WORK ITEM: Copy nothing from the entries below except the lines from the one containing "Open the Datenbankversion dropdown" through the one containing "Given: Select the Word document icon", and copy those exactly.
START RAW DATA
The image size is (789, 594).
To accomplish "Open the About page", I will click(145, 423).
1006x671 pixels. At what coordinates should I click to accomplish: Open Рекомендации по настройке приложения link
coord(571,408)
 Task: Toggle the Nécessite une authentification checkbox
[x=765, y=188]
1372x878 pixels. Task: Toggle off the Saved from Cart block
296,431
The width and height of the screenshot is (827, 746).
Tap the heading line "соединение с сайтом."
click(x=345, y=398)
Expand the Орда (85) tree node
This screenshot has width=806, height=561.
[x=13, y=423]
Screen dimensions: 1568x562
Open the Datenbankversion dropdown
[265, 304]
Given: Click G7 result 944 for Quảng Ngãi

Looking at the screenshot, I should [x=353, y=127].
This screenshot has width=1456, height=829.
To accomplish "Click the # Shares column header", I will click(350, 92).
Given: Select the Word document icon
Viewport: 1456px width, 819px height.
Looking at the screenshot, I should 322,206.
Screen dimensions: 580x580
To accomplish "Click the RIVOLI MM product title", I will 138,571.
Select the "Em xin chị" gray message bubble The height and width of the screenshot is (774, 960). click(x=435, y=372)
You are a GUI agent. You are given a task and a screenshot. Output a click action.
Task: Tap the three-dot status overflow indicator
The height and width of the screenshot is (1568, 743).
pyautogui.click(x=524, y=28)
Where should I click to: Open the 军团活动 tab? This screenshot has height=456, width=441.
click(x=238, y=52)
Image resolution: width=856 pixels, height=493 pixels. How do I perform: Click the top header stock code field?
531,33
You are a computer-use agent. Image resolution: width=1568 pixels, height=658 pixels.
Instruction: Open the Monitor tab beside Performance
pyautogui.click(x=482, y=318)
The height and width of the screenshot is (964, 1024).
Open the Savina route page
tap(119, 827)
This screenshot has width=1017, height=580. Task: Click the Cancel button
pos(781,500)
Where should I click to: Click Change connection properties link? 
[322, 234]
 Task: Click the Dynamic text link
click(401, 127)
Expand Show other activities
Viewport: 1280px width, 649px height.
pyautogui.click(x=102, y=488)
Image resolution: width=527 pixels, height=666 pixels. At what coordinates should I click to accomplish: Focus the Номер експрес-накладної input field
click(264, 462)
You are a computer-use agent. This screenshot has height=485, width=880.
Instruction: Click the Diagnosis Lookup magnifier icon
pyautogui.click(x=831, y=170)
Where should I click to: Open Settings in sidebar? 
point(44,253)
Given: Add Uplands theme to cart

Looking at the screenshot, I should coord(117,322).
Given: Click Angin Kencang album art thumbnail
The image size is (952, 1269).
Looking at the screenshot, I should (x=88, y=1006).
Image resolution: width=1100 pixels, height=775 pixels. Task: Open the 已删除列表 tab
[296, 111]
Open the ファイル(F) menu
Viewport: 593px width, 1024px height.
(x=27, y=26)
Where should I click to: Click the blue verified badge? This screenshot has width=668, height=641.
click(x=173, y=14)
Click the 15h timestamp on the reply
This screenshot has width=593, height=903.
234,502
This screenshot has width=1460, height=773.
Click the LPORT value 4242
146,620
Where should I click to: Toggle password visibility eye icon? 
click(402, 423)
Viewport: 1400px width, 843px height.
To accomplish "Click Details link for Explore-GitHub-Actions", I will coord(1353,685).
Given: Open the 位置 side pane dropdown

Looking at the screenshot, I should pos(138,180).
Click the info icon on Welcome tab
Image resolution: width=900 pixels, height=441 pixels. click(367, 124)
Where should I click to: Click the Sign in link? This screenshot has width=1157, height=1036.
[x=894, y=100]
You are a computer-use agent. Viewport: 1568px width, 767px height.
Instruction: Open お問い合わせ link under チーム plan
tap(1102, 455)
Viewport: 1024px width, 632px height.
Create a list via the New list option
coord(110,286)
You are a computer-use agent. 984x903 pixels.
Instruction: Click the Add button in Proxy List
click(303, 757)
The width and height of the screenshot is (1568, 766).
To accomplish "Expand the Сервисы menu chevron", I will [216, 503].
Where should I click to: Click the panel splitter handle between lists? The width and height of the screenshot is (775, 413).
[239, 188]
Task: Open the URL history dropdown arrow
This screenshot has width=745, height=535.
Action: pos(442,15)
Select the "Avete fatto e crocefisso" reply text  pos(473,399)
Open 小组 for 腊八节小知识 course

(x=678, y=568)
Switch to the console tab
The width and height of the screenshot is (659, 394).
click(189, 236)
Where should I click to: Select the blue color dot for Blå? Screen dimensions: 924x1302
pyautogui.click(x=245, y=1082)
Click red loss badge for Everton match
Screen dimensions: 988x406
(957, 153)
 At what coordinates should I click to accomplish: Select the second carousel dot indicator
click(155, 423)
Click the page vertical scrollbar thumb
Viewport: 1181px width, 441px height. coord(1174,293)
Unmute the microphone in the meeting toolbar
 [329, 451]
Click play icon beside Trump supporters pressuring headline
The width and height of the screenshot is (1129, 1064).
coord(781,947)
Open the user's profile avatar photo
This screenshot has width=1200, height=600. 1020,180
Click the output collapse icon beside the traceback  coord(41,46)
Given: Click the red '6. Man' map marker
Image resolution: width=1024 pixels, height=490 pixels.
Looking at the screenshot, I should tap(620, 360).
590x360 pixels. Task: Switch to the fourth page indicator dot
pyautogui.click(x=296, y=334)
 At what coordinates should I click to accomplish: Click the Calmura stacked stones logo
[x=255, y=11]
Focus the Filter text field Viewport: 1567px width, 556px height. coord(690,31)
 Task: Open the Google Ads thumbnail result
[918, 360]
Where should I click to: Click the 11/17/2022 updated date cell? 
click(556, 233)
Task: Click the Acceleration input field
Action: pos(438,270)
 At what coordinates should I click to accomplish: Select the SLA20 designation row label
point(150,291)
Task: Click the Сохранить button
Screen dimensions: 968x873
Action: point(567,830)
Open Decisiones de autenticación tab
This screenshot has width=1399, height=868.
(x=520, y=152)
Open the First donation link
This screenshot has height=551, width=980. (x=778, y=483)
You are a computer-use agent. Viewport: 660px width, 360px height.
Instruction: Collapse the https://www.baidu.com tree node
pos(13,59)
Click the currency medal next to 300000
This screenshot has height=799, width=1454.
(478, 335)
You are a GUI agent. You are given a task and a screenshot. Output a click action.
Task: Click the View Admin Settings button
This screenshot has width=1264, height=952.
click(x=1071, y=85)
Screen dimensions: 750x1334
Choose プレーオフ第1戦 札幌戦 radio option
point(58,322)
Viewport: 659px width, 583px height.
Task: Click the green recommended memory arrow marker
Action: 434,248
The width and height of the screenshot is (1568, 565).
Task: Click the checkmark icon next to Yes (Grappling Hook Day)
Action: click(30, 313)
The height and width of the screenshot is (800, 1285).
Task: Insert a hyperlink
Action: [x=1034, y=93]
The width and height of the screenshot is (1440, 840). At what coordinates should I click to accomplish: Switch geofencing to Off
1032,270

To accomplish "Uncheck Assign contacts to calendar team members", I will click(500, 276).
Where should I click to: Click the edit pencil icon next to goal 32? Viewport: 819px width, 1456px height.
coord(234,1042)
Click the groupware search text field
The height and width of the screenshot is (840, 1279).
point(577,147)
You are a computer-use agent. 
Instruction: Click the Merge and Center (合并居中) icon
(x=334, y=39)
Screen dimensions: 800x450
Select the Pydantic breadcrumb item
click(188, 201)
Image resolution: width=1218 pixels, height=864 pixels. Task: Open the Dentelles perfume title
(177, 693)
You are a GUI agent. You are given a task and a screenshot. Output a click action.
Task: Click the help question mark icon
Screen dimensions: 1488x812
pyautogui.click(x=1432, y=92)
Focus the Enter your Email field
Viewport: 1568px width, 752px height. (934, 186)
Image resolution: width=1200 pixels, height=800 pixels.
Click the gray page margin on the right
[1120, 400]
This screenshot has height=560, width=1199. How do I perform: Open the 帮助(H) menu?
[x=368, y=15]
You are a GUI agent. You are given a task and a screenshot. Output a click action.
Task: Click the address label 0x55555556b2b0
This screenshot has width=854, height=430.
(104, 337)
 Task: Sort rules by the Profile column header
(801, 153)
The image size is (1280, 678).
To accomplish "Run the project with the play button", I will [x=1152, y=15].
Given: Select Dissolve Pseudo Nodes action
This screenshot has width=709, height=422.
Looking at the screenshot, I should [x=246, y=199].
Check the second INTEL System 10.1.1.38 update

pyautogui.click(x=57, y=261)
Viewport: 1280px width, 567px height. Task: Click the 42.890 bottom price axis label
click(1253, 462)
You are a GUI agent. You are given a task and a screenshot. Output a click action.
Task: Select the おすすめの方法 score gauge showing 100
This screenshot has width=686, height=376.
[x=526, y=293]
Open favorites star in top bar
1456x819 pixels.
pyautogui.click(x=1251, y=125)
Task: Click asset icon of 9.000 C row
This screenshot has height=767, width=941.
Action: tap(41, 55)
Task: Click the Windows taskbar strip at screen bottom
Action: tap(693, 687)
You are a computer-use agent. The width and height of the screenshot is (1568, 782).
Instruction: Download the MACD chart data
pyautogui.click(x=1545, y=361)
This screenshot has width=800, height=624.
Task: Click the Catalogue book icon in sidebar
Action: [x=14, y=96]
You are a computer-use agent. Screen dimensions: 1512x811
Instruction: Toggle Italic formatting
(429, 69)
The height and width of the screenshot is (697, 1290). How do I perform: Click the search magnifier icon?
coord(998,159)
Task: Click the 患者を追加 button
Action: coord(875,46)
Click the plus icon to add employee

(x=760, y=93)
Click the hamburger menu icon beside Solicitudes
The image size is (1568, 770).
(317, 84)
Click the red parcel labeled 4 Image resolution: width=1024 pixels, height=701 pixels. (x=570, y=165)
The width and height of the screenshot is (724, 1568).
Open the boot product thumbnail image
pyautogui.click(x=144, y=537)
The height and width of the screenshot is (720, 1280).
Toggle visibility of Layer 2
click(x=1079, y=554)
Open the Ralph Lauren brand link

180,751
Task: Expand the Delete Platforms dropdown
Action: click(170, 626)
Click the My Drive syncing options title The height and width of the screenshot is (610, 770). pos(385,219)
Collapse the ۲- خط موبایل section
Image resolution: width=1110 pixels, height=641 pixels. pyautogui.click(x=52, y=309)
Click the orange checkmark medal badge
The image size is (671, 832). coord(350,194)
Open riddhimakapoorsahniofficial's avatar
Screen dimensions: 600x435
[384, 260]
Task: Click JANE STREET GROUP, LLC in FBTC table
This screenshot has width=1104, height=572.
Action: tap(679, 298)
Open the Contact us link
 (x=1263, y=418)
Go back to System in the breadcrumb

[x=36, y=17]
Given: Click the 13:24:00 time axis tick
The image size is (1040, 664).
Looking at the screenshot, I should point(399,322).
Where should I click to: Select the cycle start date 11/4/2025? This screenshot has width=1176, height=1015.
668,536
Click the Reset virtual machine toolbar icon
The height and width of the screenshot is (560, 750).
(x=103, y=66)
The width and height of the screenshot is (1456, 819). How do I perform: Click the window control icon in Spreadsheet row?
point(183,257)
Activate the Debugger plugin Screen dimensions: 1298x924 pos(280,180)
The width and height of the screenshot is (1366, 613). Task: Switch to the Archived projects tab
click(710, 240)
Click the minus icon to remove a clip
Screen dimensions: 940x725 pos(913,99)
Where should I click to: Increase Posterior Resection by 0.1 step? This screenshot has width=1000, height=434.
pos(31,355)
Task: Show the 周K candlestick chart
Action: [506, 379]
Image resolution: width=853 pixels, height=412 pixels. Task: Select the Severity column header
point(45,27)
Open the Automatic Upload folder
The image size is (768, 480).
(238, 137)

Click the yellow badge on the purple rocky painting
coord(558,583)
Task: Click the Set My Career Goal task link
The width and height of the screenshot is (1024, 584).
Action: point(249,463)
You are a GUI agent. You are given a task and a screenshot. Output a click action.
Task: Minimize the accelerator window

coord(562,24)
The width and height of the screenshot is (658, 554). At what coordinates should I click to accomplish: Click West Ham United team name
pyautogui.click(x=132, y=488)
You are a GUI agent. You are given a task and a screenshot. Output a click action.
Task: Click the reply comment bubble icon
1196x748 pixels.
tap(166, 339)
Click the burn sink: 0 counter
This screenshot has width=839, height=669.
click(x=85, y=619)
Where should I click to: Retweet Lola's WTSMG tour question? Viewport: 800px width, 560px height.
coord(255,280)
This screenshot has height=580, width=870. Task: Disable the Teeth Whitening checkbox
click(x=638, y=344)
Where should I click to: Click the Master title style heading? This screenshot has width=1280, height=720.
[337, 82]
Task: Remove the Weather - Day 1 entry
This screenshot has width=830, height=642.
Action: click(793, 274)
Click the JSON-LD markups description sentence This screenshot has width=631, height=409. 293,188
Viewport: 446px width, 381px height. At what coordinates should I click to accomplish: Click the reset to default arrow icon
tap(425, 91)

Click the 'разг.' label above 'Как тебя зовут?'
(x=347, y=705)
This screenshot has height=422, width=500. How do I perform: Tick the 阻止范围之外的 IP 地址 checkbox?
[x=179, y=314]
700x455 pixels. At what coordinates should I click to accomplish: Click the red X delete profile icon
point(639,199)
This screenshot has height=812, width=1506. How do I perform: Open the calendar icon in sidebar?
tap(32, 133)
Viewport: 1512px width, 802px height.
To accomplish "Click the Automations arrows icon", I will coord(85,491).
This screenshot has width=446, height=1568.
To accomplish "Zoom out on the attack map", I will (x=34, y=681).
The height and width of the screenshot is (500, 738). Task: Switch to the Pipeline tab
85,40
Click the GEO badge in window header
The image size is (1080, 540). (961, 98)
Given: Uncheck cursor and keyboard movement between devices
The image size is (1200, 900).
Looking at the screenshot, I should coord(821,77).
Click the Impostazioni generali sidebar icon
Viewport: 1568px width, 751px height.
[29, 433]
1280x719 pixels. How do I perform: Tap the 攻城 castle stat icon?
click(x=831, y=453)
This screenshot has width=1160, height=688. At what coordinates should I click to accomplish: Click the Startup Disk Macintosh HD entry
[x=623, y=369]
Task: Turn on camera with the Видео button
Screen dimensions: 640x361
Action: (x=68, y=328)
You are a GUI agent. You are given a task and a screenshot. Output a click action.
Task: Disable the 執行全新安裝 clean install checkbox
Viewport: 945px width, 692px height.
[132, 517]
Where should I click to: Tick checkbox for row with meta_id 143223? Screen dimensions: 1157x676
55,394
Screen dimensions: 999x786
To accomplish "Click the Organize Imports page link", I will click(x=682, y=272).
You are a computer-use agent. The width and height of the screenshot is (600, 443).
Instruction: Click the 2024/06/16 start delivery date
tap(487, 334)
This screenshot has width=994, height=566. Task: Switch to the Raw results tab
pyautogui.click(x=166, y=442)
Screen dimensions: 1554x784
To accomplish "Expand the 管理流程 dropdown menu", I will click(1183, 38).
END RAW DATA
ANSWER TO THIS TASK:
Open the Datenbankversion dropdown
[265, 304]
Given: Click G7 result 944 for Quảng Ngãi

Looking at the screenshot, I should [x=353, y=127].
This screenshot has width=1456, height=829.
To accomplish "Click the # Shares column header", I will click(350, 92).
Given: Select the Word document icon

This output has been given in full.